Tyrone Scott went into the local election expecting the sort of result you get when you RSVP to a party you don’t plan to attend: polite, low‑energy, and largely theoretical. Instead he woke up a councillor. His first practical takeaway was logistical, not philosophical — a chat with his boss on Monday about what this new job means for his day job.

Scott was what campaigners call a paper (or, as he prefers, “cardboard”) candidate: someone put on the ballot so the party appears everywhere, not because anyone expects a political career to sprout. This year’s electoral chaos — including Labour’s unusually bad night and parties scrounging for names to fill forms — meant plenty of those “unlikely” candidates suddenly found themselves elected.

There were more awkward follow-ups around the country. In Camden a newly elected Green who also teaches in the borough had to quit immediately because council rules bar that combination, creating a byelection before the confetti had settled. Reform UK had even been phoning up members of the public to urge them to run, an approach that helped produce unexpected winners amid a big shuffle in local politics.

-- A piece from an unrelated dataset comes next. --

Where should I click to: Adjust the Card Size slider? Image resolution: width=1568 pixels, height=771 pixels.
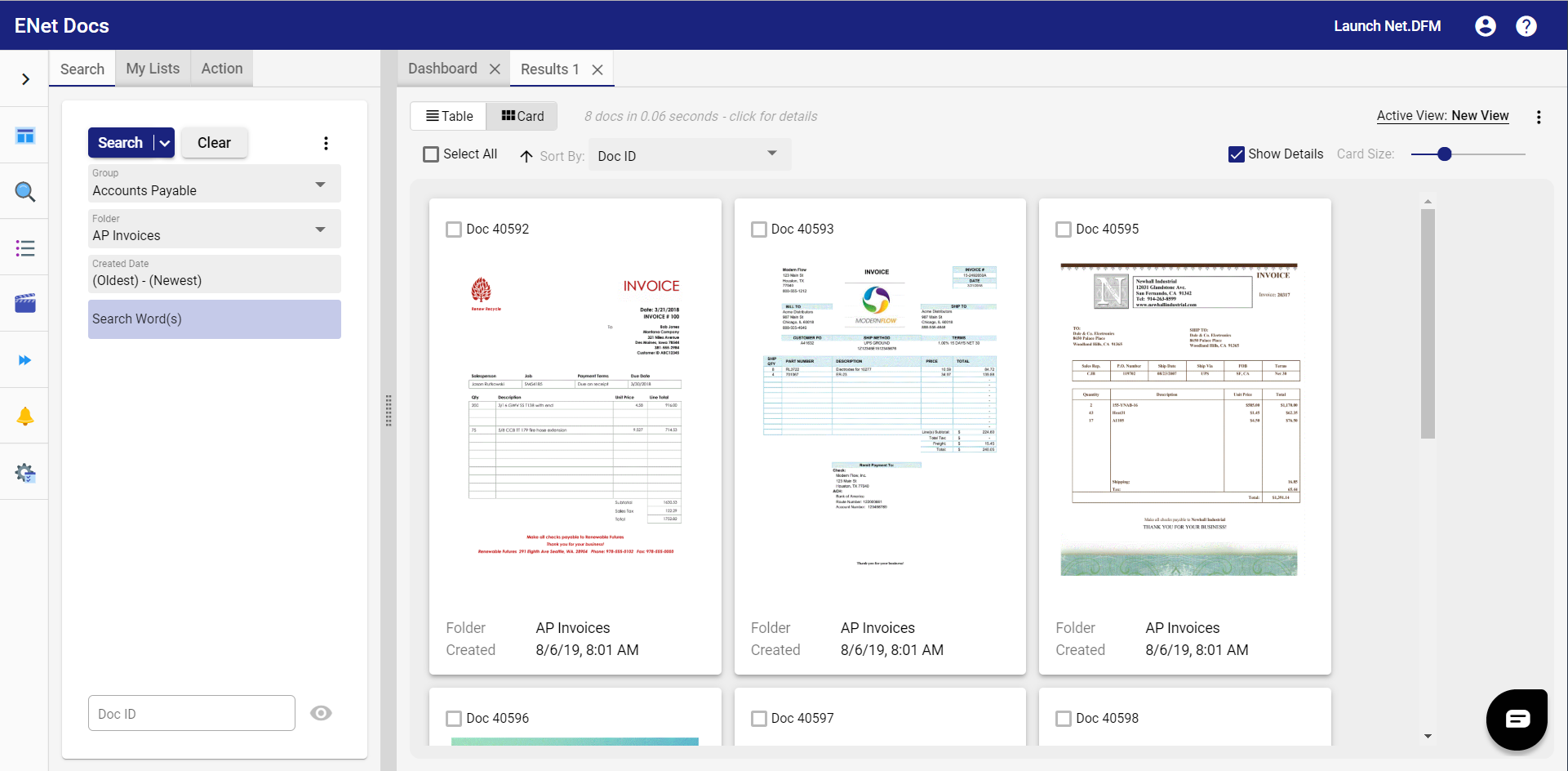click(x=1445, y=154)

Scott, a 34‑year‑old Green member for 12 years who once lost a Hackney contest by 27 votes, had actually stepped back from frontline politics to work at an anti‑poverty charity. He chose Hackney Wick partly because it seemed unlikely to produce a victory and admits his team did only a light amount of canvassing there. The verification of votes was the first time the numbers looked less like a long shot and more like a developing plot twist.

The count went from surprising to seismic. The Greens started racking up wins early, and when all three councillors in Scott’s ward were declared Green, the shock transformed into “now we have to deal with this” reality. Across Hackney the Greens won a majority — 42 of the 57 seats — and Zoë Garbett became the borough’s first Green mayor, ending Labour’s two‑decade‑plus control.

Scott’s employers had given him the green light to stand on the assumption he likely wouldn’t be needed. With victory now on the table, workplace flexibility is suddenly a boardroom item rather than a footnote — hence the Monday meeting. He hopes the council can focus on rebuilding “community cohesion” in Hackney and offer an example of building hope, not division.

Unexpected elections are a reminder that democracy still has a sense of humor: nominate someone as a placeholder, and you might get a real person with real plans — and a real chat with HR on Monday. That’s local government for you: paperwork first, governance second, and the surreal follow-up conversation in between.